British inventors have dreamed up dozens of things we now take for granted - but most of their countrymen don't appreciate their brilliance. That is the finding of a poll on what  people know about our scientific achievments. Three-quarters did not realise cloning and jet engines began in Britains, only a few more knew DNA and computers were pioneered here and half did not realise a Briton built the first steam engine. The London Science Museum,which held the poll, said the level of ignorance was "staggering".[Metro]

Alan TuringThe modern PC is the result of many stages of development in computing. In theory we could go all the way back to devices like the Abacus,but in more recent times,the concept of  programming a universal machine was initially started by Charles Babbage who made a computing engine from mechanical parts.
Subsequently,the mathematical foundation of what we now know as a computer was laid down by Alan Matheson Turing at Manchester University. Alan was a critical aid during the cracking of the ENIGMA code during WW2,it was his ideas of using a universal computing device which broke the German Cipher Codes.
His work has led to theoretical ideas about how the brain works and to the pursuit of artificial intelligence in modern robots. Alan also pioneered the 'Turing Test" which he devised to determine the difference between a human being and a machine - if a machine could fabricate the same responses,such that a human operator was unable to determine the difference between the responses a human might make and those of the machine,then he said we would have to say that the machine was artificially intelligent.

Mill Technology
Some of the concepts inside a computer are actually based on old mill technologies -and so you will find in procesors of yore that they had parts called "The Mill" - it is as well to understand that after the Industrial Revolution, moves to automate things gathered pace and whilst it may seem that a computer is a foreign and hard to understand device many of the ideas behind it started in the Mills which contained looms -in particular the Jacquard loom which used paper tape with holes in to 'program' a pattern into a piece of material was one of the concepts borrowed when some of the first computers were made. You will find that very old computers used 'punched tape' and 'punched card' systems to program them - which was a laborious task - and one mistake in the punching of the paper tape or card could lead to compound errors in the results.

Valve Technology
The earliest computers filled whole rooms with vacuum tubes and were 'valve technology' devices.Valves were prone to overheating and were basically untrustworthy,neverthless Alan Turing used such a machine to crack the ENIGMA code.

Transistor Technology
Later machines were 'transistor technology' devices.These were much smaller,but were still unreliable and prone to failure.

Microchip Technology
With the advent of the silicon chip,computer became much more reliable.Circuits etched onto a crystal of silicon at a microscopic level could process millions of instructions per second. The first computers entered the home market and were called "8 bit microcomputers" because computers use arithmetic based on 2,not upon 10 and 8 of the binary digits or 'bits' made up one letter of computer language. These computers could only have one program in memory at a time and their operating system was held in ROM,which meant as soon as you switched the computer on - it was ready to run. Subsequently,processors have handled longer and longer words and used faster and faster processors.

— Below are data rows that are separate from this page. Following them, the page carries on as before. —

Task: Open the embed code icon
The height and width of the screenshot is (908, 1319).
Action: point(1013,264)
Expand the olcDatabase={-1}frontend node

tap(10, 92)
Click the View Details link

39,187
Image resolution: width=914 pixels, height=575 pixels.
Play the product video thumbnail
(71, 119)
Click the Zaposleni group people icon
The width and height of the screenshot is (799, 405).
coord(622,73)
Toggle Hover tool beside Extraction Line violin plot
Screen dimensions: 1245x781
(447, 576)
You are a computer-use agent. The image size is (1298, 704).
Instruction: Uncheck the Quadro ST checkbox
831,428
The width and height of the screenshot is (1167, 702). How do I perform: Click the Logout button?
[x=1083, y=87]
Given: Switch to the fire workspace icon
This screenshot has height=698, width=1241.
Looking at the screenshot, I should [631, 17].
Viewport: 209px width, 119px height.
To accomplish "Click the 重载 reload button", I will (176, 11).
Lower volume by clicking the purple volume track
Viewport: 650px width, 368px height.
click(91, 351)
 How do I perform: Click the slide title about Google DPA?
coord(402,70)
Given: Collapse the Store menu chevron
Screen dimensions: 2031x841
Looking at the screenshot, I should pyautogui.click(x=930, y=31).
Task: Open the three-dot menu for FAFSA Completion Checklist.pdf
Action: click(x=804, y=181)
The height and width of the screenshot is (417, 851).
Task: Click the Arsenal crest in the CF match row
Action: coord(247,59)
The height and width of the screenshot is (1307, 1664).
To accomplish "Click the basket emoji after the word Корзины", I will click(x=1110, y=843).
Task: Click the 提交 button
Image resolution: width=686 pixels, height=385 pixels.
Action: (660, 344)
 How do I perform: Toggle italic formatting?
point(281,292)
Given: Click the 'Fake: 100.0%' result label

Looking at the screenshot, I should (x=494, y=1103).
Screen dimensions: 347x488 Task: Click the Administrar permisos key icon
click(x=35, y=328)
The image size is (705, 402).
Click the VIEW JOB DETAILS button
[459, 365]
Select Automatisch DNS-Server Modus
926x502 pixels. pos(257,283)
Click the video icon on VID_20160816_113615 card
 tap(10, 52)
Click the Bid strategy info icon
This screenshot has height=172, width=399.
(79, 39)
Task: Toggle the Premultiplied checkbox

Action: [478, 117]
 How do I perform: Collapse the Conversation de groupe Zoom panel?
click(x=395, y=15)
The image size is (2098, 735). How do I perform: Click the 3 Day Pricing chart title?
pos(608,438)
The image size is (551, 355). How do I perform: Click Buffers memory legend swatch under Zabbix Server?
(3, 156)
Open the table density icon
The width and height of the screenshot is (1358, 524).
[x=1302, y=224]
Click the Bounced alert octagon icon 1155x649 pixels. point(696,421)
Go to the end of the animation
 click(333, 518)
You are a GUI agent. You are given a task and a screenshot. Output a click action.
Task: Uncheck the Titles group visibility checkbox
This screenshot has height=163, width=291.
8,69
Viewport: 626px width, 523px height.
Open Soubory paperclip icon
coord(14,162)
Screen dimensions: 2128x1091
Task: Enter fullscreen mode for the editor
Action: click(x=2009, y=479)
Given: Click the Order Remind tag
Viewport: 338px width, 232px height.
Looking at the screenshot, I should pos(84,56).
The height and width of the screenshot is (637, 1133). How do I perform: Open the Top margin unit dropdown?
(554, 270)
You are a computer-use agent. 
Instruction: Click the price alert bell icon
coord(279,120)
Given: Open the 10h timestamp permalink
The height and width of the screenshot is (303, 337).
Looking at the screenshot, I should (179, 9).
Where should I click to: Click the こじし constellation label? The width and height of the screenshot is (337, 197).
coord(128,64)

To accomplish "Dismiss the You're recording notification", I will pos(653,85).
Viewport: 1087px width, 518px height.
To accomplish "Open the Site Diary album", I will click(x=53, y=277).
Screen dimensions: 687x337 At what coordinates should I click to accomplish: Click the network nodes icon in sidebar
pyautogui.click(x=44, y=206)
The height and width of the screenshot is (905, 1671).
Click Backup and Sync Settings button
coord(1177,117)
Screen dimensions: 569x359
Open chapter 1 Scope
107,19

VLSI and parallel Technology
As many more transistors were etched onto a silicon chip VLSI chips (Very Large Scale Integration) were used. These days, the processors you will find inside a PC may harbour millions of individual components. Modern computers can run many programs simultaneously using "Windows",but their operating system is "soft" - that is - it has to be installed from some sort of media,usually CD-rom,and then it may take a while to "boot up" and start the operating system. This renders the computer more flexible,in that it needn't use the operating system supplied with it,but it takes longer before you can do anything with the computer.
Computers are also being made with more than one processor (CPU) and all of them work together collectively to achieve the end result - this is called 'working in parallel'.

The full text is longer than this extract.